These gaps were the first building blocks of YDF. So, what does comprehensive planning actually look like in practice?
The Family Office Approach to High Net Worth Financial Planning
Barse’s background as a former insider, where he consulted and taught leading wealth management firms, framed his approach to founding YDF.
“I spent 10 years meeting with different private wealth teams around the country to advise them on a number of things, but largely how to incorporate institutional alternative Investments for their high-net-worth and ultra-high-net-worth clients…”
After those experiences, Barse felt an immense obligation to help clients bridge the significant gaps that he often saw left behind, even by the largest award-winning wealth management firms.
YDF is not a family office; however, Barse modeled the private wealth management firm after family office principles, including comprehensive coordination, independence from product sales, and sophisticated multigenerational planning.
With that model in mind, the firm was founded with a simple mission: to be authentic, transparent, and deliver maximum value to the lives of those we serve.
This approach isn’t for everyone. Here’s who benefits most from comprehensive financial planning.
Who Needs Advanced High Net Worth Financial Planning?
The Underserved Cohort: $2 Million to $25 Million
According to Barse, investors with $2 million to $25 million in investable assets are the most underserved cohort in wealth management because their planning needs have outgrown the expertise available from their retail financial advisor.
“That’s a big range, but the reason for that is so much of the wealth management industry focuses on the so-called retail Millionaire-Next-Door, and there are certain planning requirements that they have.”
Further, investors with assets under management (AUM) of less than $25 million do not meet the minimum asset requirements of most family offices and trust companies.
‘Fiduciary’ vs. Financial Advisor
Not all financial advisors are the same. Many “financial advisors” are actually relationship managers whose home office manages your portfolio, not the financial advisor. Here’s how it works: you find a “financial advisor” you like, move your assets to the firm, and then the “financial advisor” (relationship manager) puts your investments into portfolios managed by the home office. You, and all other clients of that firm who have your risk score and investment objective, get the same portfolio.
On the surface, it might not seem like a big deal, but if your portfolios aren’t managed uniquely to your tax return profile, you may be paying way too much in capital gains taxes.
Further, a financial advisor who claims to have your best interest in mind may not be held to the same legal and ethical standards as a fiduciary financial advisor.

- [Exercise objective] Decide whether each statement below agrees with the text on high net worth financial planning, answering yes or no and quoting the deciding words of the text: (a) YDF is a family office; (b) Barse spent 10 years meeting with private wealth teams around the country; (c) most family offices accept investors with less than $25 million under management.

- [Stored rows]
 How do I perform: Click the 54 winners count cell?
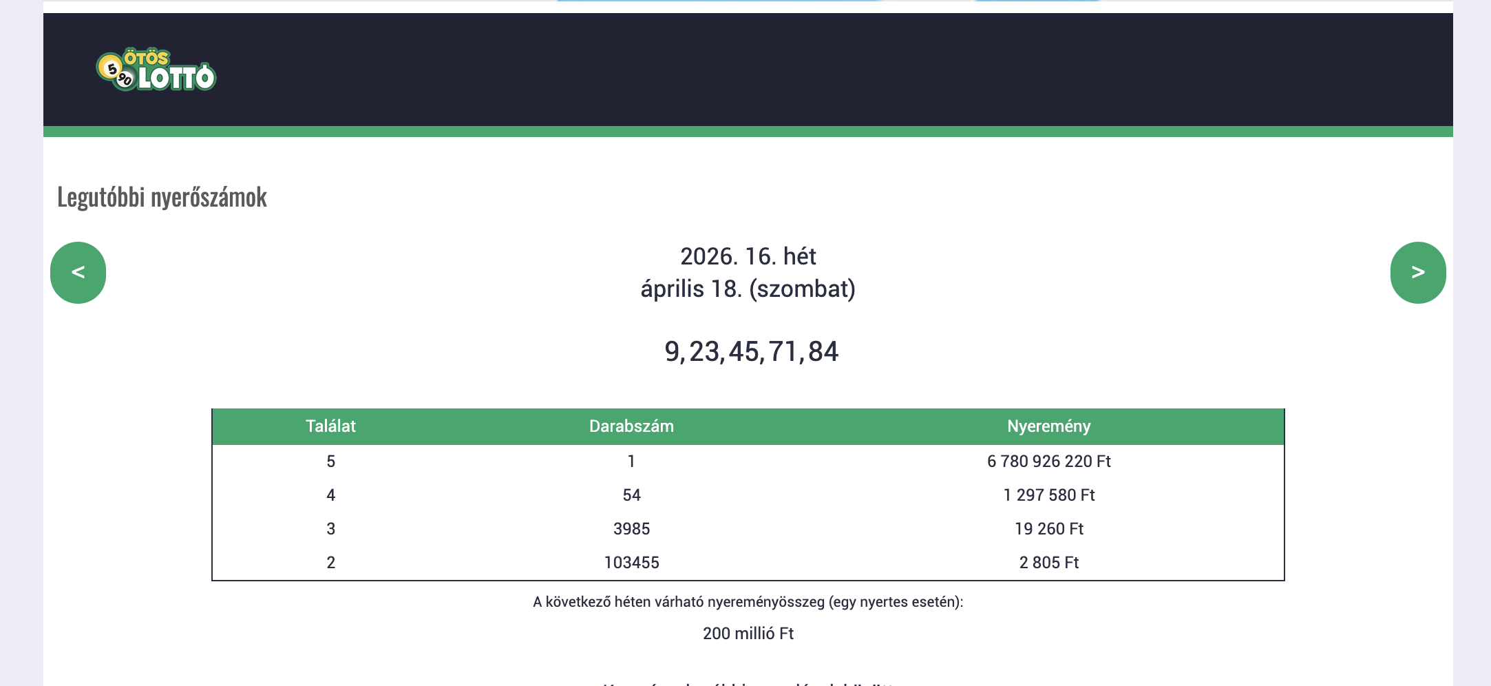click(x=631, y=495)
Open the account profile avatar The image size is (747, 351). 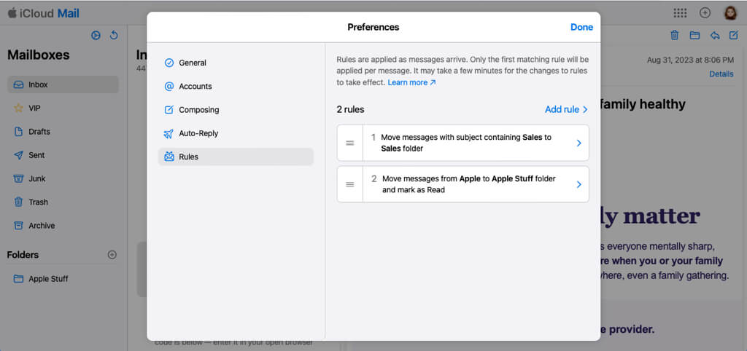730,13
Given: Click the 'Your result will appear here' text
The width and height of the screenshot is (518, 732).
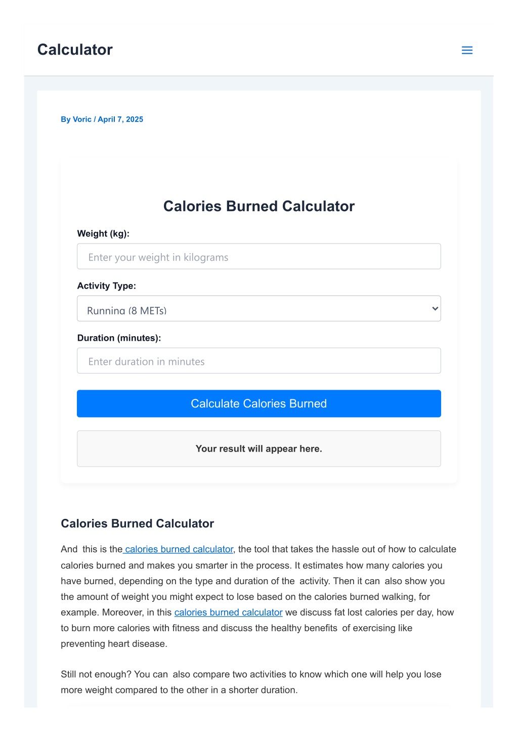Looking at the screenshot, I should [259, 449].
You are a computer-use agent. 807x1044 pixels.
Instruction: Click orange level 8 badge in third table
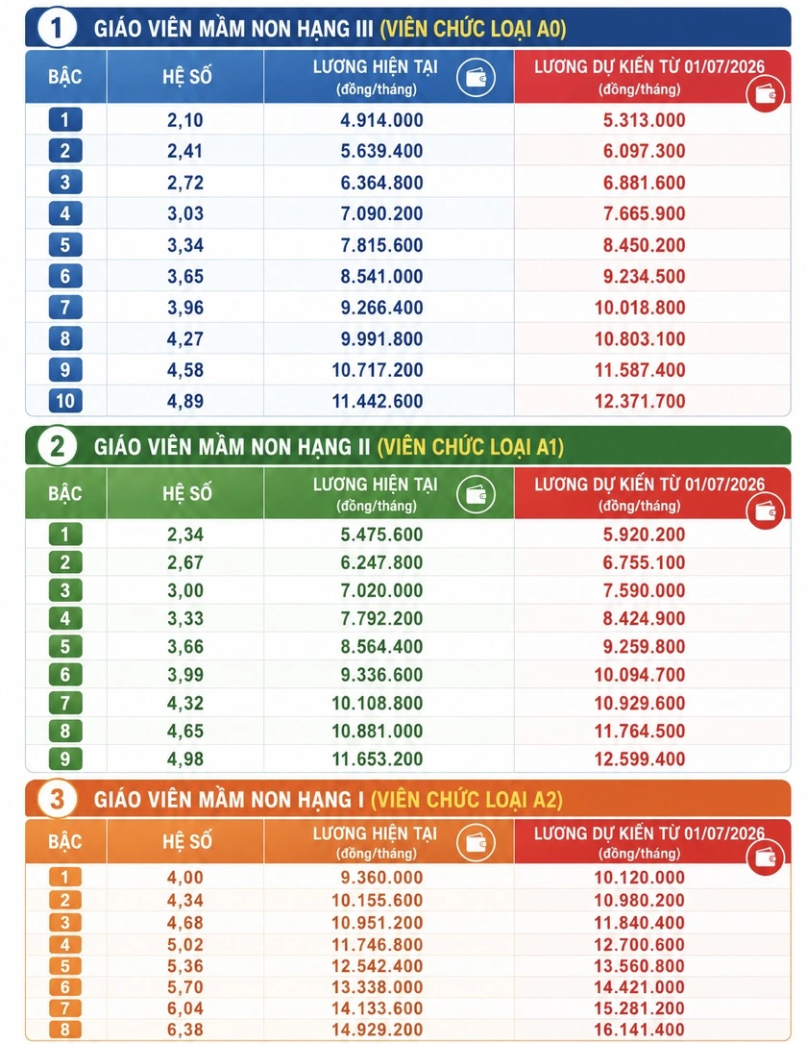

- [Reply to the task]
(a) No: "YDF is not a family office"
(b) Yes: "I spent 10 years meeting with different private wealth teams around the country"
(c) No: "investors with assets under management (AUM) of less than $25 million do not meet the minimum asset requirements of most family offices and trust companies"